**What is required**
Could you please repeat the entries below word for word, with the images left out?

**Provided material**
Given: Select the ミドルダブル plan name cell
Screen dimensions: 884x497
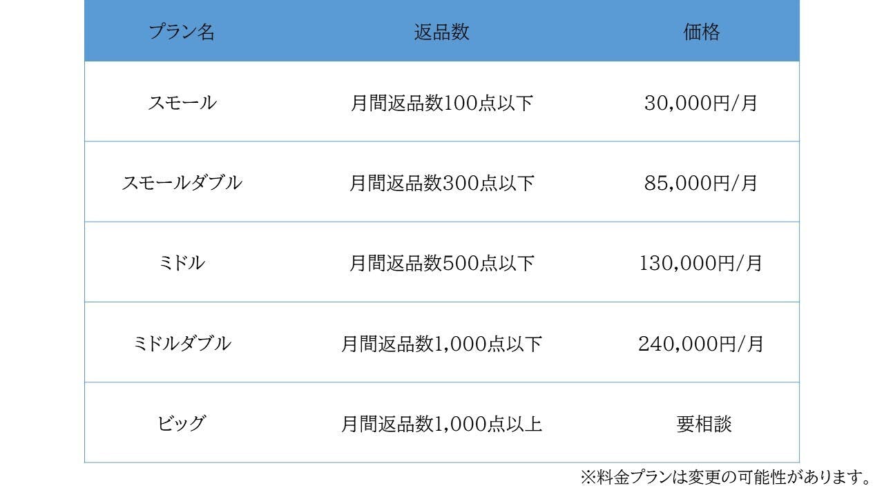Looking at the screenshot, I should tap(182, 343).
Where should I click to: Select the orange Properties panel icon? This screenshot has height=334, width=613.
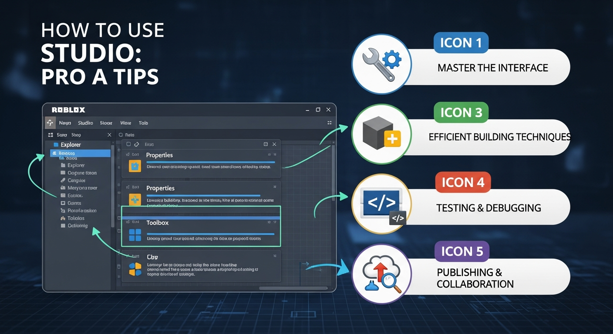click(x=135, y=166)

**Written solution**
Given: Select the ミドルダブル plan name cell
Screen dimensions: 884x497
Looking at the screenshot, I should tap(182, 343).
Where should I click to: Select the orange Properties panel icon? This screenshot has height=334, width=613.
click(x=135, y=166)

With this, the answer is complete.